Entries on target coordinates
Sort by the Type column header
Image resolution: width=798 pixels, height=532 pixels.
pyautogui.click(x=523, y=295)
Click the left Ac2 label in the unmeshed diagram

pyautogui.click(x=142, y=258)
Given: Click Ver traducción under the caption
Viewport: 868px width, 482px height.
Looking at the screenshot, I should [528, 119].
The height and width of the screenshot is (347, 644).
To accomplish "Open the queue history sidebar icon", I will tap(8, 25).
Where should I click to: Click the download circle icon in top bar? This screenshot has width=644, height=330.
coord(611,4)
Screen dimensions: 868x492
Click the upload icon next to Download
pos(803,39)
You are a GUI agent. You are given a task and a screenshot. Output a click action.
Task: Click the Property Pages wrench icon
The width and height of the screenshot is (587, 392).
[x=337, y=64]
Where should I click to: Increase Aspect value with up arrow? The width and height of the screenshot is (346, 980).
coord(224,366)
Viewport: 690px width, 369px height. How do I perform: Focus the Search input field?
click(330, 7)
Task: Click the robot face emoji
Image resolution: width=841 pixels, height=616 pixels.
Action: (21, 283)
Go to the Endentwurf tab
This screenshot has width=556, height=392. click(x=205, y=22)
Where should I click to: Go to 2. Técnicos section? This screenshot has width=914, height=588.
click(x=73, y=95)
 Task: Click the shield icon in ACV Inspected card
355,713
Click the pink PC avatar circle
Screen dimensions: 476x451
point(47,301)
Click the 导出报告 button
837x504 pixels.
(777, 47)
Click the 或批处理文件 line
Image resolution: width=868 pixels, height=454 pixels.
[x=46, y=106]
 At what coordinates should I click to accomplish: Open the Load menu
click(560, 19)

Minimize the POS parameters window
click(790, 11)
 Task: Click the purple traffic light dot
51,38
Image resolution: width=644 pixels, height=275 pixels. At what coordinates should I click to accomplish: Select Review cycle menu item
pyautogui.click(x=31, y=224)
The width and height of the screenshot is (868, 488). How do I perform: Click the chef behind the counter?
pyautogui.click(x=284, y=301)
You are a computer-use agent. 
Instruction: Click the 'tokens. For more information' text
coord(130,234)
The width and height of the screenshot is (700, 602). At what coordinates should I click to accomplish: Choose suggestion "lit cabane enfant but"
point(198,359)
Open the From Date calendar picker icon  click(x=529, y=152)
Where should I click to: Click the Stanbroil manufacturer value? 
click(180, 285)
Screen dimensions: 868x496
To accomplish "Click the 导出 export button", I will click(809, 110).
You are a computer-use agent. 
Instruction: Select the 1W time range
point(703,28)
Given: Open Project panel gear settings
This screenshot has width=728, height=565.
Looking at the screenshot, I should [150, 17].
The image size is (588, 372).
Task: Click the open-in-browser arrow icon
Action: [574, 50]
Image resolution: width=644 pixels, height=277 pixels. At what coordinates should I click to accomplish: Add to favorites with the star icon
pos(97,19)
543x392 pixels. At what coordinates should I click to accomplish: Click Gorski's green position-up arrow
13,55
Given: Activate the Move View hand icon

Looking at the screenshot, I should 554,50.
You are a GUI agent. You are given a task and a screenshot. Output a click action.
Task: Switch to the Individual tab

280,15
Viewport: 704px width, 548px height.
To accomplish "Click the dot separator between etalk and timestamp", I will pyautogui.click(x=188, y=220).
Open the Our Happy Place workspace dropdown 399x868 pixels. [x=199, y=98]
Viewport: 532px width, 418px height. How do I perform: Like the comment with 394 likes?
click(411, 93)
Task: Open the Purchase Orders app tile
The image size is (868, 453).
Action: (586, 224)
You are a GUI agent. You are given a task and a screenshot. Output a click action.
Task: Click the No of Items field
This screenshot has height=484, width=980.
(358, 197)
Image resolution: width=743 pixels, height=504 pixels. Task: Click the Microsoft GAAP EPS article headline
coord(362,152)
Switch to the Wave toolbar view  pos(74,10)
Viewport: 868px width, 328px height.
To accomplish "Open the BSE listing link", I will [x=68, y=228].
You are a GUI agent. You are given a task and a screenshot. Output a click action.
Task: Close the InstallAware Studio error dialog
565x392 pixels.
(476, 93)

# Directions
Replace "chef" with "waiter" in the part of the records that opens with the line containing "Image resolution: width=644 pixels, height=275" and closes with the line containing "point(198,359)". Write out only those lines again, leaving everything else in them unchanged.

# Task answer
Image resolution: width=644 pixels, height=275 pixels. At what coordinates should I click to accomplish: Select Review cycle menu item
pyautogui.click(x=31, y=224)
The width and height of the screenshot is (868, 488). How do I perform: Click the waiter behind the counter?
pyautogui.click(x=284, y=301)
You are a computer-use agent. 
Instruction: Click the 'tokens. For more information' text
coord(130,234)
The width and height of the screenshot is (700, 602). At what coordinates should I click to accomplish: Choose suggestion "lit cabane enfant but"
point(198,359)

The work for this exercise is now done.